What changed, later in my life, is that eventually something snapped, and with the help of feminism and a considerable degree of choosiness regarding sexual partners, I learned to communicate my sexual desires frankly and honestly. My current sexual partners, and those I’ve had sex with on a more casual basis since discovering feminism, have been supportive of my submissiveness and made me feel safe in communicating those desires. I’ve felt far more empowered as a practicing submissive, having fantasies about being ordered and even forced almost everytime I’ve had partner sex, than I ever did in a more conventional sexual relationship.
My conclusion is that, for me at least, submission is entirely consistent with gender equality and with feminism. It’s a patriarchal, misogynist culture that makes it difficult for submissive women to communicate their desires to heterosexual cismale boyfriends, because there’s frankly no way of knowing what to expect. In a sexual culture where communication is discouraged, it’s entirely possible and even likely that a boyfriend will use the knowledge of a female’s sexual submission to humiliate, take advantage of, even assault her. Disclosing submissive fantasies requires a lot of trust, and knowledge that a relationship is a safe space to communicate, to be specific about desires and limits.
I also think that the researchers missed the point in another way.
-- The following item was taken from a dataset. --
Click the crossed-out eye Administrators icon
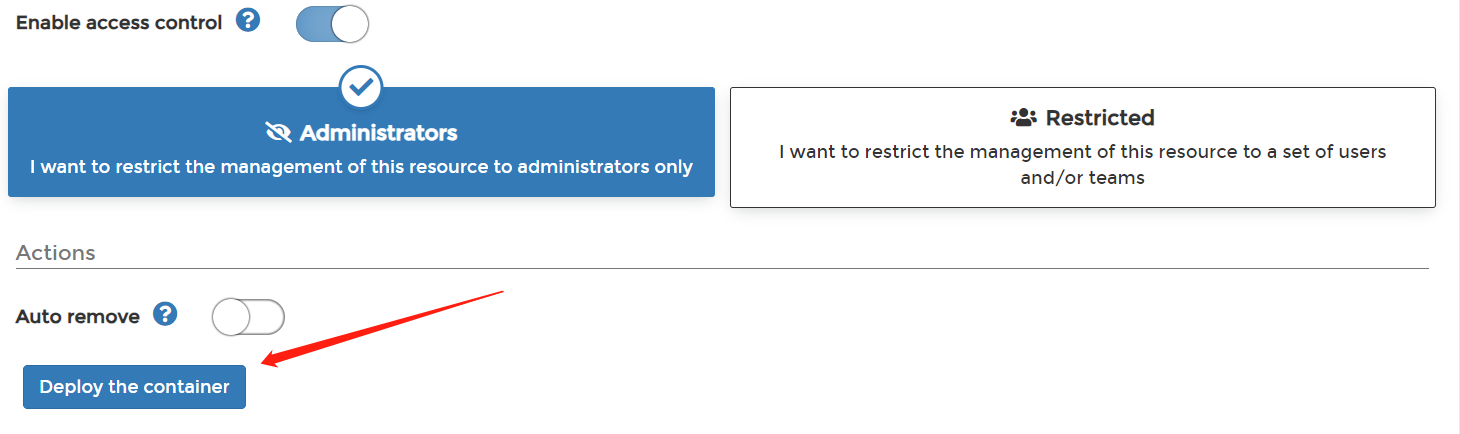1460x434 pixels. pos(278,133)
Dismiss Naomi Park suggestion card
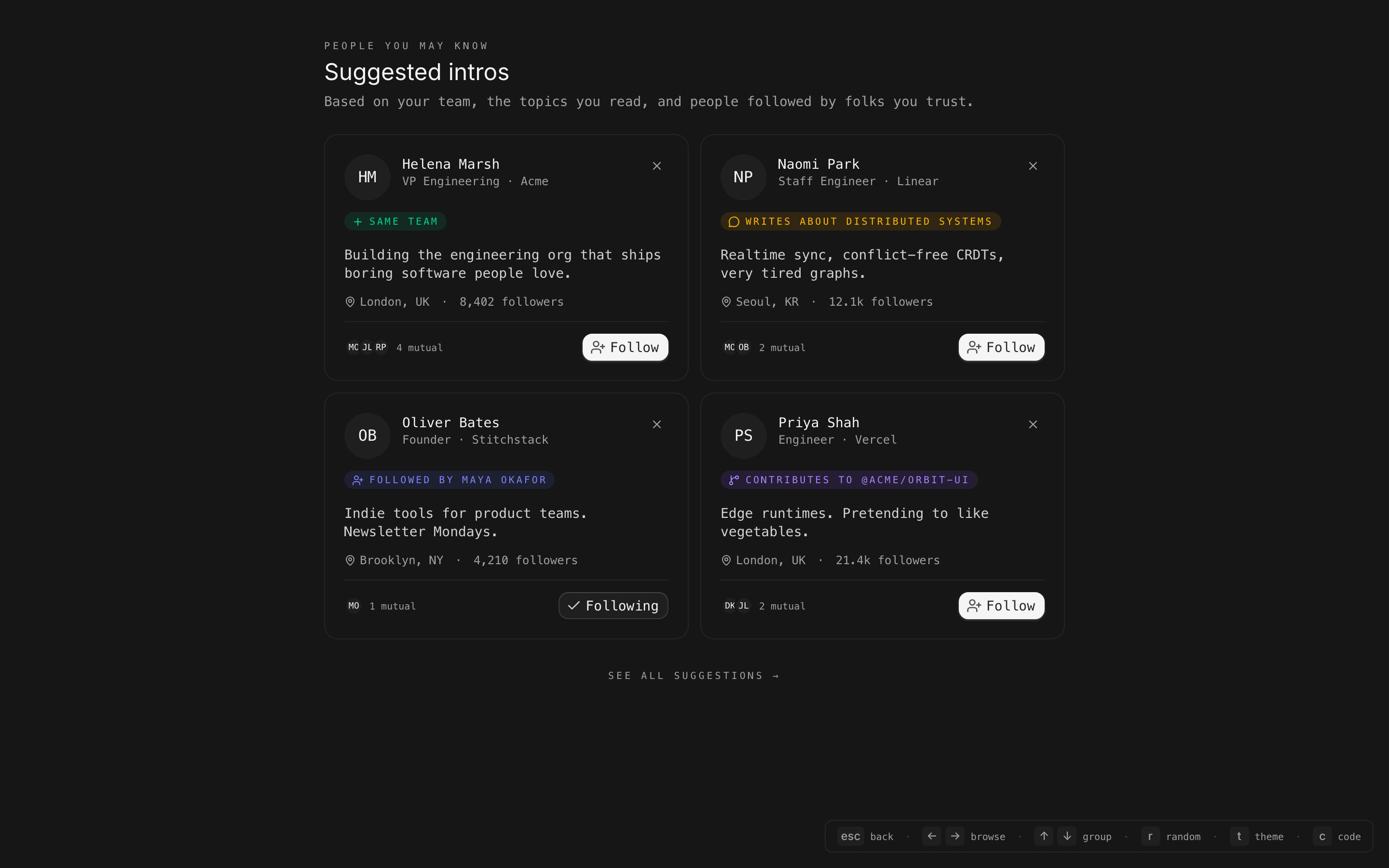 pos(1033,166)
There’s a big difference between wanting to submit sexually and wanting to be completely overpowered or wanting to live in an unequal relationship. There’s nothing wrong with consensually choosing a TPE relationship, of course, but the tone of the article leads me to believe that the authors picture female sexual submission where a woman is fully fulfilling her desires as a situation where she has no control, gives up on any notions of feminism, and allows a man to fully overpower her in as many ways as possible.
There is, in fact, a middle ground. A heterosexual couple can work towards gender equality in their relationship and the wider world while also engaging in D/s play where the female submits. Not to beat a dead horse, but this is the whole point of a safeword and negotiation. Those safeguards, and the communication encouraged in many BDSM cultures, are entirely consistent with feminism. In an ideal world of gender equality, women would have a safe space to communicate submissive desires, submit to a dominant man, and not feel ashamed or guilty about it. Pipedream, maybe, but less so than the world where these researchers live.